Input for this task: Begin
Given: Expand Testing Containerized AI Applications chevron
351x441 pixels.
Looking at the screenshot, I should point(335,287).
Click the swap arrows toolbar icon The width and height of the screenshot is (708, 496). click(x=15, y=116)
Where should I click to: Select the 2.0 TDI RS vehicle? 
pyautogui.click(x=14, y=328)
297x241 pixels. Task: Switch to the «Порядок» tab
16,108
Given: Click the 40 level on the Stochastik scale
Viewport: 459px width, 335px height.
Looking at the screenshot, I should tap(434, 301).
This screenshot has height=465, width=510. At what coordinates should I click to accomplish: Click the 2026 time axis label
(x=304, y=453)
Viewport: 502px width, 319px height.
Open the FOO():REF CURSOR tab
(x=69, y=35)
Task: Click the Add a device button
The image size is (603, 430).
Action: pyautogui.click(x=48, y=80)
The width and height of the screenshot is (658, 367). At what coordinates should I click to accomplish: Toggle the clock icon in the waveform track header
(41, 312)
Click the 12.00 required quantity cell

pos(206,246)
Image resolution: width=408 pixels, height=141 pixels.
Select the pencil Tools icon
Input for this task: End
Problem details -> Your task is to extract all of the records exactly.

Expected answer ->
Given: Expand Testing Containerized AI Applications chevron
351x441 pixels.
Looking at the screenshot, I should point(335,287).
Click the swap arrows toolbar icon The width and height of the screenshot is (708, 496). click(x=15, y=116)
Where should I click to: Select the 2.0 TDI RS vehicle? 
pyautogui.click(x=14, y=328)
297x241 pixels. Task: Switch to the «Порядок» tab
16,108
Given: Click the 40 level on the Stochastik scale
Viewport: 459px width, 335px height.
Looking at the screenshot, I should tap(434, 301).
This screenshot has height=465, width=510. At what coordinates should I click to accomplish: Click the 2026 time axis label
(x=304, y=453)
Viewport: 502px width, 319px height.
Open the FOO():REF CURSOR tab
(x=69, y=35)
Task: Click the Add a device button
The image size is (603, 430).
Action: pyautogui.click(x=48, y=80)
The width and height of the screenshot is (658, 367). At what coordinates should I click to accomplish: Toggle the clock icon in the waveform track header
(41, 312)
Click the 12.00 required quantity cell

pos(206,246)
Image resolution: width=408 pixels, height=141 pixels.
Select the pencil Tools icon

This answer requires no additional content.